We diligently rinse all the cans and bottles. Isn't that wasting water? What about razors? I recently went to my local Walgreens to purchase razor blades for my favorite razor. The blades are no longer available, but the razor lives on in a disposable model. HUH? I now have a useless handle (razor stick?) which I suppose I should throw away. The disposable model comes three to a pack. Great, now I can litter -up the dump with dull razors with plastic sticks times three! What about those nasty little CD cases? We now download our CDS to an IPOD. So what is to be done with the CD and the case it came in? Prescription drugs are another sticky issue. Why do we not return the bottles to be re-filled? Some drug stores will do that. Cold water washing to save energy? Dog vomit and urine be damned; I am saving the earth by using cold water. Not.

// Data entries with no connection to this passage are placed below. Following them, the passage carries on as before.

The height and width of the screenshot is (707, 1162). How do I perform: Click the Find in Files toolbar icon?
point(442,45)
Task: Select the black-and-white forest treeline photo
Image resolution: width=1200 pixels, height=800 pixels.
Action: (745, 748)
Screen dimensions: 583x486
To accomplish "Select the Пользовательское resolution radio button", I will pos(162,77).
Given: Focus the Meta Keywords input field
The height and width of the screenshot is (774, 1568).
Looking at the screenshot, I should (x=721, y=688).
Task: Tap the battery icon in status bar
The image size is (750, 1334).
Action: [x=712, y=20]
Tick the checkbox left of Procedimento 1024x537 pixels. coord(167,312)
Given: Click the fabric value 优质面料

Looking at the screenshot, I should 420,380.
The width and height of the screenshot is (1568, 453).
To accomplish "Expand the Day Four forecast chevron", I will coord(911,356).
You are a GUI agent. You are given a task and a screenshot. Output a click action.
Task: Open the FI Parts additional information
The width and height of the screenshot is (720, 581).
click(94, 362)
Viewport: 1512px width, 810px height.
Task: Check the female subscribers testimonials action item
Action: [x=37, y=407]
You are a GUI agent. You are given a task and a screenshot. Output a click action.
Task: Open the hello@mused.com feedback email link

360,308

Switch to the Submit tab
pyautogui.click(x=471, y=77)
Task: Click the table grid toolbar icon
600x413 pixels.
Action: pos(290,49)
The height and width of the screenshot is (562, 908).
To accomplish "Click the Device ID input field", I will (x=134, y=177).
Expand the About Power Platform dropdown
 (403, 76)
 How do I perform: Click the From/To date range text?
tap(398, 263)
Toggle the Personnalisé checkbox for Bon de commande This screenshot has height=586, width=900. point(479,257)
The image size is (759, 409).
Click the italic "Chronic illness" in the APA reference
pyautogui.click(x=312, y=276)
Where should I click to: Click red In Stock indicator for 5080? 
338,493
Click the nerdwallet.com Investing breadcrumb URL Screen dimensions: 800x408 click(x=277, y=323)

Enough is enough. I have for years reused and recycled because doing so saved money. Recycling a pot roast into vegetable soup, using a towel more than once, washing margarine tubs, cutting open tooth paste tubes to get the last bit, scraping jars until they squeaked and driving cars until they begged for mercy was a way of life around our house. Recycling was the way I was raised. My parents lived through the Great Depression and WWII, so reusing and recycling were second nature to them. The do-gooders, organic hippie -types who push the save the earth button have nothing on our parents' generation.

Please don't ask me to drive an electric car to save the air and then demand I un-plug my pc to save electricity. It does seem counter-productive to me, or maybe I am the crazy one. Wash in cold water but remember to use hand sanitizing gel to kill germs. Even my new "Energy-Star" washing machine has a sanitize cycle! What's that about?

By the way, the earth saving, savvy husband of mine discovered that the local Humane Society uses newspapers to line the kennels, so he now loads them up and drives the newspapers to them. To me, that is recycling in the best way.